Project Summary/Abstract The goal of this revised R01 is to determine how a hypothalamic region integrates and then processes hormone and CNS metabolic cues to affect sex-dependent physical activity behavior in female mice. We showed previously that loss of hormone-responsive neurons in the medial basal hypothalamus (MBH) diminishes activity only in female mice. In new work, we discovered that a small, discrete cluster of melanocortin 4 receptor (Mc4r)-expressing neurons in the ventrolateral region of the ventromedial hypothalamus (VMHvlMC4R neurons) increases female activity and promotes weight loss when activated. Increasing dosage of Mc4r in the VMHvl of wild type female mice by CRISPRa increases distance traveled leading to weight loss when pair-fed with control mice. Here, we will ask if this VMHvlMC4R node can be exploited to mitigate age-related and environmental- induced metabolic challenges and also define the mechanistic pathway and circuits responsible for regulating this module. Aim 1 will ask if the VMHvlMC4R node depends on hormones, can improve metabolic deficits, and whether silencing this node (inhibitory DREADDs) results in lowered physical activity behaviors. Aim 2 will confirm that Mc4r is an integral part of this node and define other signaling components that participate in the VMHvlMC4R activity node. Aim 3 will address the physiological consequences of melanocortin and estrogen signaling in modulating VMHvlMC4R neuron activity by electrophysiology brain slice recordings with the Gao lab (Yale) and begin mapping inputs that interact with VMHvlMC4R neurons. We posit that this ancillary VMHvlMC4R female-module disengages in states of low or no estrogen (estrus or post-menopause period) thereby reducing metabolic fitness. Our approaches to define the molecular basis of this VMHvl activity node are highly innovative and likely to provide novel insights into how fluctuating hormone-status in a normal cycling female or during different life-stages drives physical activity behaviors.

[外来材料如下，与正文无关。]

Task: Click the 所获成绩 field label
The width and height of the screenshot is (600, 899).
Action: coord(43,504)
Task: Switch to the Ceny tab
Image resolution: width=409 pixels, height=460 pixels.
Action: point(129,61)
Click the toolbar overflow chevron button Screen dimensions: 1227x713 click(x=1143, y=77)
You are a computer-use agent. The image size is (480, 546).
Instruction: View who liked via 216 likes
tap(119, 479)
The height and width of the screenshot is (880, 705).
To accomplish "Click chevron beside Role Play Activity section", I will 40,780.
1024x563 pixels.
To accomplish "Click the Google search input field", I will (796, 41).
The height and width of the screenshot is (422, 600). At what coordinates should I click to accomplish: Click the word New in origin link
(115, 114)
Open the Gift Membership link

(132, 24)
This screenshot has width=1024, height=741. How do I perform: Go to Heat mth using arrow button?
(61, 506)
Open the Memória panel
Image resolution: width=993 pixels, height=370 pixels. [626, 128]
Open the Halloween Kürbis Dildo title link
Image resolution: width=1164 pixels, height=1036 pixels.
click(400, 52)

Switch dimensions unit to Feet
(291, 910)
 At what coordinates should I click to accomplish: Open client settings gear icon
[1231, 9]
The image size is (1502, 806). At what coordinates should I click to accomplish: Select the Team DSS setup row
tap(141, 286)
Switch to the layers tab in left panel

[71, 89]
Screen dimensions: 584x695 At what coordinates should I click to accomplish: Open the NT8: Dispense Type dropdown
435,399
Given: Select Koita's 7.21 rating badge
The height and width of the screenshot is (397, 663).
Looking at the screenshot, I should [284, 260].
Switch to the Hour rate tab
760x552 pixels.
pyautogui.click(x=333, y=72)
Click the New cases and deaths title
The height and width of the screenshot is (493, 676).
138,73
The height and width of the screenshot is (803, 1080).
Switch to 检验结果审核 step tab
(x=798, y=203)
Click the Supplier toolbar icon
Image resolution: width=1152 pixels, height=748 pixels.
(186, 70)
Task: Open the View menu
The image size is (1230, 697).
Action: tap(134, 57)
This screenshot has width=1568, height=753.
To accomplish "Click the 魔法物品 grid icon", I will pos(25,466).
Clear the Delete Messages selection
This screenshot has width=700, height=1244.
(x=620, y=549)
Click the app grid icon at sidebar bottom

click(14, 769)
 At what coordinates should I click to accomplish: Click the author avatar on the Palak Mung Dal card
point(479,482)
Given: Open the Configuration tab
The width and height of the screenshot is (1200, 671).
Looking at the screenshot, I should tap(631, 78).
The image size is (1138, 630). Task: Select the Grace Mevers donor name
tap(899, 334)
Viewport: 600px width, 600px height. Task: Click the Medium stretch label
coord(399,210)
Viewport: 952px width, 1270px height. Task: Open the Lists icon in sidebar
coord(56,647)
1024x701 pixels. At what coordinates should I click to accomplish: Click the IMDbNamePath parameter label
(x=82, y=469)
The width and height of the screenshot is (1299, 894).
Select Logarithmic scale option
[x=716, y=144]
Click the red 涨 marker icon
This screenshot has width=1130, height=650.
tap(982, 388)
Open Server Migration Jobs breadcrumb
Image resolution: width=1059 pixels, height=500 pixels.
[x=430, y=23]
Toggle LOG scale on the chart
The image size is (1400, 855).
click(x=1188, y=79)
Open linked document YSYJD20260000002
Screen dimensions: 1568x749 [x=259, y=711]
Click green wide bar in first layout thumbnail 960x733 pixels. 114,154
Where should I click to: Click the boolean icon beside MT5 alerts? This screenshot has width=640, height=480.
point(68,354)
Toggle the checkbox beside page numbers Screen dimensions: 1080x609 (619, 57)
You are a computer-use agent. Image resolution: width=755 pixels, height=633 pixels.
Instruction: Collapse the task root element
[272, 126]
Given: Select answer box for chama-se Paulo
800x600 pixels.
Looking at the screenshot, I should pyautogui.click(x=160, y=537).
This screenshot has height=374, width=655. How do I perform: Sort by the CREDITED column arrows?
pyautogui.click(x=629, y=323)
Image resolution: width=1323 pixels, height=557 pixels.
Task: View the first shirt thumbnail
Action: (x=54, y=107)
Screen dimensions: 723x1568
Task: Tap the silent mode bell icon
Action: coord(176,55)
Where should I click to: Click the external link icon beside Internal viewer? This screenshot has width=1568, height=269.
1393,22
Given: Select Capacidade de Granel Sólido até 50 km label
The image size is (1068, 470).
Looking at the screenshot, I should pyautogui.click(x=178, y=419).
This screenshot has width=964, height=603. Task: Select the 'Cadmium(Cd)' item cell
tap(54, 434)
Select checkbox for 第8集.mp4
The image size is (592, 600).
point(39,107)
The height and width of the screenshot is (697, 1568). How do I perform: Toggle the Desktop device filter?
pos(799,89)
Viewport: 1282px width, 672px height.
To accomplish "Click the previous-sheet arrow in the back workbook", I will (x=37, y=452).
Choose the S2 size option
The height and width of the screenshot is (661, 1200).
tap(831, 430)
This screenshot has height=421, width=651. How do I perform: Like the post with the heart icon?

项目概要/摘要 修订后的 R01 的目标是确定下丘脑区域如何整合并处理 激素和中枢神经系统代谢信号影响雌性小鼠的性别依赖性体力活动行为。我们 先前表明，下丘脑内侧基底层（MBH）中激素反应性神经元的丧失 仅减少雌性小鼠的活动。在新的工作中，我们发现一个小的、离散的集群 腹内侧腹外侧区表达黑皮质素 4 受体 (Mc4r) 的神经元 下丘脑（VMHvlMC4R 神经元）激活后会增加女性活动并促进体重减轻。 通过 CRISPRa 增加野生型雌性小鼠 VMHvl 中 Mc4r 的剂量，增加移动距离 当与对照小鼠配对喂养时，会导致体重减轻。 在这里，我们将询问是否可以利用该 VMHvlMC4R 节点来缓解与年龄相关和环境相关的问题 诱导代谢挑战，并定义负责的机制途径和回路 调节该模块。目标1会问VMHvlMC4R节点是否依赖激素，可以改善代谢 缺陷，以及沉默该节点（抑制性 DREADD）是否会导致体力活动降低 行为。目标 2 将确认 Mc4r 是该节点的组成部分并定义其他信令 参与 VMHvlMC4R 活动节点的组件。目标 3 将解决生理问题 黑皮质素和雌激素信号传导在调节 VMHvlMC4R 神经元活动中的后果 与高实验室（耶鲁大学）进行电生理学脑切片记录，并开始绘制相互作用的输入图 与 VMHvlMC4R 神经元。我们假设这个辅助 VMHvlMC4R 母模块在低状态下脱离 或没有雌激素（发情期或绝经后时期），从而降低代谢健康。我们的方法 定义该 VMHvl 活动节点的分子基础具有高度创新性，并且可能提供新颖的 深入了解正常骑行女性或不同生命阶段的激素状态波动如何 身体活动行为。